Important Notice Regarding the Availability of Proxy Materials for the Annual Meeting:

The Notice and Proxy Statement and Annual Report are available at www.proxyvote.com.

M86922-P62464

HILTON WORLDWIDE HOLDINGS INC.

Annual Meeting of Stockholders

May 6, 2015 10:00 A.M., Eastern Time

This proxy is solicited by the Board of Directors

The undersigned hereby appoints Christopher J. Nassetta, Kevin J. Jacobs and Kristin A. Campbell, and each of them, with power to act without the other and with power of substitution, as proxies and attorneys-in-fact and hereby authorizes them to represent and vote, as provided on the other side, all the shares of Hilton Worldwide Holdings Inc. Common Stock which the undersigned is entitled to vote and, in their discretion, to vote upon such other business as may properly come before the Annual Meeting of Stockholders of the Company to be held May 6, 2015 or any adjournment or postponement thereof, with all powers which the undersigned would possess if present at the meeting.

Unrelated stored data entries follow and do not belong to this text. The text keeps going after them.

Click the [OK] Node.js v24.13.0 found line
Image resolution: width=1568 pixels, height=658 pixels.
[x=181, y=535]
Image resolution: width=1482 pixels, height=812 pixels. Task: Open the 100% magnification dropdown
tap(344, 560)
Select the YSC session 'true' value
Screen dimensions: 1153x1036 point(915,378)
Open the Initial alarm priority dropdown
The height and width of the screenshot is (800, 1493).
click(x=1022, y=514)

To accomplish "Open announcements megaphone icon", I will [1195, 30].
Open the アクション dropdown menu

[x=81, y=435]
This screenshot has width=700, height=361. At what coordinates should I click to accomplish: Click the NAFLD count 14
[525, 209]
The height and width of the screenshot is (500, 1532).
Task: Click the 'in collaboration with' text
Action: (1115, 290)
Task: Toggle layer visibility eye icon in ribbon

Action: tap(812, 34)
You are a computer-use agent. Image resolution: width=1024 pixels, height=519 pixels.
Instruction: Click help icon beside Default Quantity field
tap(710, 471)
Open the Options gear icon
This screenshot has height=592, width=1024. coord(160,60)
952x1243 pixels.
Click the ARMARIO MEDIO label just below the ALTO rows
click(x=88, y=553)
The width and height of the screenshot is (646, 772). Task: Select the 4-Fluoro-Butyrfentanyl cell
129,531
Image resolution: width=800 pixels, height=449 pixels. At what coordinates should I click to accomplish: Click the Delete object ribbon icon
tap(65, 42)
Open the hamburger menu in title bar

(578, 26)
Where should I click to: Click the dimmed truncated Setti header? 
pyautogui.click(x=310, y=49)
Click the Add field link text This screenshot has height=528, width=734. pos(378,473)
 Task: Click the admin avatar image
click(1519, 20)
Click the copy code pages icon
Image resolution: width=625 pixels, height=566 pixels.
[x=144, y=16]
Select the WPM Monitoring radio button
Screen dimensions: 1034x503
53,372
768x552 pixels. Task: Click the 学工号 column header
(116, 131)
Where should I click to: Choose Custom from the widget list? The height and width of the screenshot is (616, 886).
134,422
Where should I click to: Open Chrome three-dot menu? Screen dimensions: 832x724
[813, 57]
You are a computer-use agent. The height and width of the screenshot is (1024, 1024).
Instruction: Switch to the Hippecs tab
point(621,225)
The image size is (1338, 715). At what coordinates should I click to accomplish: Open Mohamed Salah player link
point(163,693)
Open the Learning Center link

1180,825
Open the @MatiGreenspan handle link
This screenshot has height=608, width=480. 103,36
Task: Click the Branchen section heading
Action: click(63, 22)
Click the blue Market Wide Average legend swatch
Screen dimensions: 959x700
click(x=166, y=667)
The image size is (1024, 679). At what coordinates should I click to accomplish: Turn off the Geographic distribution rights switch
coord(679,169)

THIS PROXY CARD, WHEN PROPERLY EXECUTED, WILL BE VOTED IN THE MANNER DIRECTED HEREIN BY THE UNDERSIGNED. IF NO DIRECTION IS MADE BUT THE CARD IS SIGNED, THIS PROXY CARD WILL BE VOTED FOR THE ELECTION OF ALL NOMINEES UNDER PROPOSAL 1, FOR PROPOSAL 2, FOR PROPOSAL 3 AND IN THE DISCRETION OF THE PROXIES WITH RESPECT TO SUCH OTHER BUSINESS AS MAY PROPERLY COME BEFORE THE MEETING.